先程と同じ様な挨拶をして面識を得ますが、その度に木村先輩が大騒ぎをしているので有名な人達なんだと思います。ただ、なぜかレッドさんは木村先輩には許可しても、私にはサークルの本を閲覧させてくれませんが。
「小春ちゃんが18歳になったらね」
この言葉で私は無理をしてまで見るのはやめました。木村先輩は18歳だから許されたみたいです。
「それにしても、有名人を連れて来たわね。まあ隠れて警護もついているみたいだし凄いわね」
「え? あ、警護ってやっぱりいるんですね。この人混みで全然判りませんでした」
どっかから狙われる可能性があると言われて警護が強化されているらしいです。ただひよりと違って私は浄化や治癒特化らしいので気配を探るとか、敵を見つけるとかは全然なんですけど。
「うん、結構な人数だよ。私らみたいなのだと逆に注目しちゃうから良し悪しなんだけどね。でも嬉しいね、出会いは一期一会ともいうし、せっかくだから仲良くして欲しいな。あ、私は花井桜花、桜花って呼んでね。あと年齢はナ・イ・ショ」
そう言って笑う桜花さんはそれはもう素人さんとは思えないオーラを発しています。そんな桜花さんに私が今日此処に来る事になっている話をすると、突然桜花さんがレッドさんを呼びます。
「ルビー、あなた小春ちゃんの警護も兼ねてコスプレしておいで」
「ふぇ!?」
突然の事に、レッドさん改めルビーさんがこっちを振り返りました。
「ちょ、何を突然言い出すんですか! そもそもコスプレの準備なんて何にもしてません!」
うん、ルビーさんだけに顔を真っ赤にして必死に抗議をしていますが、余程にコスプレをしたくないのか必死に抵抗を続けています。

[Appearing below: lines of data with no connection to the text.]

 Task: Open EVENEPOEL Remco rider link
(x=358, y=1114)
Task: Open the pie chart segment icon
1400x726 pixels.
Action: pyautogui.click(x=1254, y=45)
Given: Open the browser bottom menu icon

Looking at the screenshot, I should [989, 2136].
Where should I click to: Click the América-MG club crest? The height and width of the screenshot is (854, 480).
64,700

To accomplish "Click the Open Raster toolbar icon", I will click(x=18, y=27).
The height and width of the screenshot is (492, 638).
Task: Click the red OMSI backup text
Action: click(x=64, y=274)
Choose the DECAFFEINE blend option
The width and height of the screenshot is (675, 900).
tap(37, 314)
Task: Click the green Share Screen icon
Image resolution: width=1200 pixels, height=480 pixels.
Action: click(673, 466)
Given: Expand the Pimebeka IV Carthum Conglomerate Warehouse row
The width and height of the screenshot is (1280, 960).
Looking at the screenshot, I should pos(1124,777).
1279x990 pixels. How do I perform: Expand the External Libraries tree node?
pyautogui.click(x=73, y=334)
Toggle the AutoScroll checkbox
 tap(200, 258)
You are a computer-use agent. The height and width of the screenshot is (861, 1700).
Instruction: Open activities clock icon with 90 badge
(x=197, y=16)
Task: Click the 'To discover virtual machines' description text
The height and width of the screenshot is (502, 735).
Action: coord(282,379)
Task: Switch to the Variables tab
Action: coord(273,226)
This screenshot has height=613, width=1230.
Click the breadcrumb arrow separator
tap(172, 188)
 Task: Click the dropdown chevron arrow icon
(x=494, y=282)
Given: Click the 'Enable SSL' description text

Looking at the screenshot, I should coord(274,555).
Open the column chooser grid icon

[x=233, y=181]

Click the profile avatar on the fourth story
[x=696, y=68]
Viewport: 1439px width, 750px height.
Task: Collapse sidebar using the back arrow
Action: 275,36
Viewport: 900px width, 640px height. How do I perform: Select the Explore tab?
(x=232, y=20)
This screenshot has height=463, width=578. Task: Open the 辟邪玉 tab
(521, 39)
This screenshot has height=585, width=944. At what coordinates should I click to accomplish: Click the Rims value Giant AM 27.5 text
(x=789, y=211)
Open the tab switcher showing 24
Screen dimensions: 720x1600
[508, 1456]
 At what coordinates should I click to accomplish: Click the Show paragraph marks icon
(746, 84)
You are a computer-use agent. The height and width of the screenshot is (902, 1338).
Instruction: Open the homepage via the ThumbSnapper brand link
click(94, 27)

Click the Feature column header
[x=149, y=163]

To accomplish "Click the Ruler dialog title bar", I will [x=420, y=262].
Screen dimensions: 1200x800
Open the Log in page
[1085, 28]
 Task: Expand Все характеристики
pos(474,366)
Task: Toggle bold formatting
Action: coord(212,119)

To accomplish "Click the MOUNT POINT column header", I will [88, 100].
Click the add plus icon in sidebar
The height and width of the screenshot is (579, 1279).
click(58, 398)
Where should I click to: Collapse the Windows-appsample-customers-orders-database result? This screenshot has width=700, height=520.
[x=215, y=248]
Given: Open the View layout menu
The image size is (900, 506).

「そんなの何とかなるでしょ? 何ならあたしがデザインしてあげようか?」
「え? あ、それは遠慮したいというか」
ルビーさんの語気が一気に弱くなりました。
「よっし、お姉さんに任せなさい。警護だからそうね、ハーゲハクロウスルの親衛隊なんて良くない? ほら、あの麗しの禿に出てくる親衛隊の服装!」
「え、いえ、確かにあの服装は耽美ですが、私に似合うかとか、髪形もありますから」
「え? ルビーちゃんハーゲハのコスプレするの! さっき薔薇十字さんとこで薄本貰ったんだけど、良い感じの絵があったよ!」
木村先輩と話していた人が、突然ルビーさん桜花さんの会話に参入してきました。そっからはもうルビーさんは唖然とした様子で眺めているだけで、あっという間にすべてが決まってしまったようです。
「ルビーさん、ナムです」
私が被服部で覚えたのは、諦めるということです。
このお祭りは、作者がネットの写真などを基に、空想と偏見、その他諸々で創作されております。